I’ve been to a couple of football games back at home, when Egypt hosted the 2006 Africa Cup of Nations. Good times. We’d  buy a bunch of flags, each for 20 pounds (or less, depending which ناصيه), hats striped with the Egy Colors, wear red and the works. The experience was rich because, like all Egyptians know, football was the only thing that gathered our tired voices in one strong chant. Of course all that has now changed. Now the Egyptian flag has a connotation with Tahrir Square and Jan25 Revolution rather than Abu Treika.

I was invited to attend a baseball game  from the Japan Central League, in which the Hanshin Tigers (basically the “Osaka team”) would be playing against Yakult Swallows.

I don’t know baseball. I don’t know who the Hanshin Tigers are, nor do I care where the Yakult Swallows came from. My experience with baseball could be summarized in the fact that I always wanted to acquire a baseball bat to hit people I didn’t like. I never got the chance, since where I come from, no baseball bats are in sight.

But I said yes. I mean, if now I can bike with only one hand on the handle, I might as well go to a baseball game and have fun.

الباعه الجائلين..حاجه سكر

I might not have gone through the black/red/white rituals I’d go though before a football game with the Egyptian National Team, but attending that baseball game was almost revelational.

For the first time I saw Japanese people being loud, and – ever so pleasantly – acting obnoxious. The Official Hashin Tigers Store on the Stadium was packed with supporters before the game. People would bump into you, then bow and apologize, or try to race you to the baseball cap stand, then bos and apologize. Rudeness with a twist.
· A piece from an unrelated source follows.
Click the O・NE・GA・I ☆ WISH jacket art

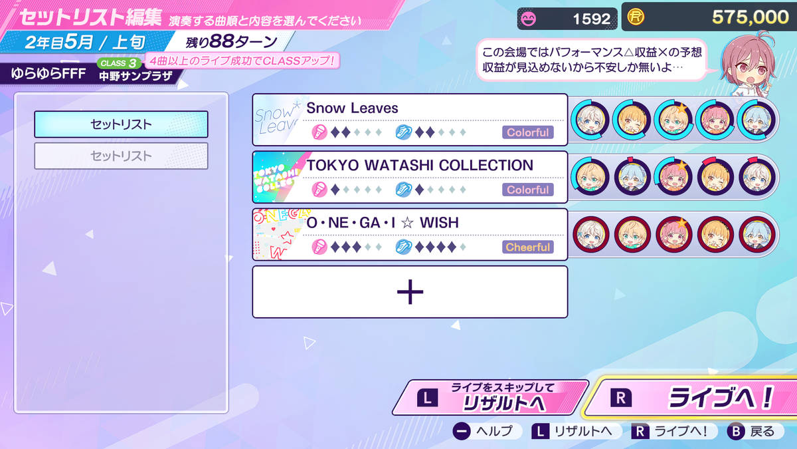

We got the cheapest tickets so we were sitting all the way up. I didn’t mind one bit. For one thing, I didn’t really care what was going on in the game *coughs*. For another thing, our seats granted me a perfect view of the who stadium and were actually quite close to the visiting team’s crowd, who were energy incarnate.

And so the game started. I cheered when people cheered, I clapped when they clapped. Each player of the team has his own song, which the masses repeat the moment he hold the bat. I mumbled with what I wanted to illude whoever is around me was Japanese, and I cursed whenever the Swallows scored (whatever the hell they score in baseball)

In a country where beer is king, it is hard to be in such a social atmosphere without bumping into drunk Japanese. Halfway through the game, and by the time mission intoxication was accomplished, some supporters would come over shake hands and congratulate us on the new goal (strike?). At that moment I compare the attitude of the Japanese people on, say, train rides during morning rush hours, where we’re like sardine in a can, where I can hear nothing but the train smoothly sliding on the rail lines and  the breaths of salarymen getting ready for a long workday. Put the same crowd in a baseball stadium and they are 1st rate partiers.

The Hanshin Tigers were able to stop the Yakult Swallows 11 game winning streaks, which meant only one thing: After Game Crazy Celebrations. Outside the stadium a crowd of hardcore supporters started singing, dancing, flinging stuff through the air and doing the universally same random stuff hardcore supporters do after winning a game.

Because yours truly stands out in the middle of Japanese crowds, people would come over and congratulate me (I guess) on winning. If only they knew my dedication to the Hanshin Tigers.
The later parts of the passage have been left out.